When the county announced the order to close on Sept. 3, a release said health officials had received complaints about the business in the previous two weeks and issued a warning and two tickets, as well as notice that failure to wear masks and post proper signs would lead to the restaurant’s food permit being revoked.
The county mask mandate applies to places of public accommodation, which include “any place or business offering or holding out to the general public goods, services, privileges, facilities advantages or accommodations for the peace, comfort, health and safety for the general public.” The order also says that “public accommodation shall not include a private club.”
Hand-written signs on diner's front door said “Rae's Cafe is NOT open to the public” and “Our authority comes from GOD, not from the Jackson County Health Department.”
Another printed sign described the $1 “membership fee” and the visitor sign-in and said no masks are allowed.
"By entering this club, you admit that you are not a member of the general public," that sign reads. "By signing your name, you record your membership and attendance. You also assume any and all risks of disease transmission."
Rae's Café is just the third business over the whole pandemic, dating back to the spring of 2020, to have its license revoked by the Health Department for non-compliance. The county brought back its mask mandate Aug. 9 and as of two weeks ago had received more than 500 complaints and issued 86 warnings and 22 tickets for non-compliance.
The county Health Department makes regular inspections of establishments serving food in Blue Springs and elsewhere, and it also inspects based on complaints.
Rae's has had both types of visits over the last year.
Last October, the county found six workers lacking food-handler permits, one of five violations the inspection turned up that day. The others included “potentially hazardous food” – eggs and sliced tomatoes being held at temperatures higher than the required 41 degrees maximum – as well as dust buildup in two fans and a ceiling vent, hand sinks that didn't have water at 100 degrees or higher, and a waffle maker with a buildup of food debris.
The county found two health code violations – again a waffle maker with a buildup of food debris as well as an accumulation of buildup in vents above grills – in early January. The county's website shows a complaint later that month and another in early February but records no violations found.

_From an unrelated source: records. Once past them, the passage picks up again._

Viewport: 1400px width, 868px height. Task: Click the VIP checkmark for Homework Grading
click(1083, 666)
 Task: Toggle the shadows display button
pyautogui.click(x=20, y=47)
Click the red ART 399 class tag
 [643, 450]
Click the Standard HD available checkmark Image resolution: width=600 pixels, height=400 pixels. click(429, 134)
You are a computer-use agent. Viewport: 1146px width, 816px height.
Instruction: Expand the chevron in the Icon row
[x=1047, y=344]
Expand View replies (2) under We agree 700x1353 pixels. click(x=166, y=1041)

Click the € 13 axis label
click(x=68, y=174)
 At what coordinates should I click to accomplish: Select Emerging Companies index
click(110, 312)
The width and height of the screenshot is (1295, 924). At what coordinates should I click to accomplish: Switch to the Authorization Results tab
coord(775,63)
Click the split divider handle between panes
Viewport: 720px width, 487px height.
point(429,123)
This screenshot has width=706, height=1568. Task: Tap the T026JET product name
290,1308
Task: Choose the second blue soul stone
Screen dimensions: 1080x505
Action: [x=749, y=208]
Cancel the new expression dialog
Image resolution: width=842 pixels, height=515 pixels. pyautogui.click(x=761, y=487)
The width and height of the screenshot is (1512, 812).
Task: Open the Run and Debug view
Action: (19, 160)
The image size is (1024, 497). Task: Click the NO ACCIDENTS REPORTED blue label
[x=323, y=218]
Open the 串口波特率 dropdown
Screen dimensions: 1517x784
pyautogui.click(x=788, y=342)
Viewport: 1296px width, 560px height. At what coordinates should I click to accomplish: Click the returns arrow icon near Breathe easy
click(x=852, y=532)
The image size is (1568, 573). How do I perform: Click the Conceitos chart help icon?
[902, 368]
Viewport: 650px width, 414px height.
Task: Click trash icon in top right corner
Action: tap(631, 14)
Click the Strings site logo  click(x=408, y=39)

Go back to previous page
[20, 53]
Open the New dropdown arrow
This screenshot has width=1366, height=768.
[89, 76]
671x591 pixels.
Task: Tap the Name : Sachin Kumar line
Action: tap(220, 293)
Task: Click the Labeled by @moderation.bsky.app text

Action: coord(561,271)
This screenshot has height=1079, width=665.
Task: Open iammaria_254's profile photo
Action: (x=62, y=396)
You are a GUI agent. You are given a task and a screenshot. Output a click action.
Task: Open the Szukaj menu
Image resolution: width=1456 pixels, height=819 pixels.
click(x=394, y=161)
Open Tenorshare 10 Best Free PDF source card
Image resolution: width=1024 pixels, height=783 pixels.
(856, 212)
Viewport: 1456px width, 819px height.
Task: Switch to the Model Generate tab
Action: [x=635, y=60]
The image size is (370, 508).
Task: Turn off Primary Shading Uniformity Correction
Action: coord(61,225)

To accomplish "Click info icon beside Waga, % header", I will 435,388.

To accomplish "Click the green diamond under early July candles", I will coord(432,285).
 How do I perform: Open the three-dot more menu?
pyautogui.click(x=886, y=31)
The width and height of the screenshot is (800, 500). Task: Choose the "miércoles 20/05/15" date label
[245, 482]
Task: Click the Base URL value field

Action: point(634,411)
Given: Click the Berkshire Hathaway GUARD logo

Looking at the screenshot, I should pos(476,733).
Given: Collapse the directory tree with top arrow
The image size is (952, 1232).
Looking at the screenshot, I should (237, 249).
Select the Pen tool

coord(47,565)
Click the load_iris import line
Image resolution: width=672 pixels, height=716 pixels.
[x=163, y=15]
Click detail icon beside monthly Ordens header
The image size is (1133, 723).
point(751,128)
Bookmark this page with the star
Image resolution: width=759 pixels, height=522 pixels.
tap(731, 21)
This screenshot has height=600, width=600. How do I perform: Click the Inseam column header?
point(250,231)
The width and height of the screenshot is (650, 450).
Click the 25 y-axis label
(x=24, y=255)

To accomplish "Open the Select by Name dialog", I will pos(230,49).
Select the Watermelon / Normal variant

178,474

April brought another five violations, including “potentially hazardous food.” Containers “marked such as sausage, lettuce, and hard boil eggs” lacked dates, a package of lettuce was past its discard date, and an open package of hot dogs was not date-labeled correctly. All of those issues were corrected on the spot. The prep table cooler was not reaching the correct temperature, and sausage, tomatoes and onions were warmer than allowed, and the county's report indicates some or all of that food was thrown out.
Other violations that day were a buildup in the microwave at the prep station and a missing light cover in the employee bathroom.
In late June, three violations were found: Walls above a sink and walls by the pick-up station had a build-up of debris, eggs were being stored above ready-to-eat food in a cooler, and there was insufficient sanitizer in the dishwasher.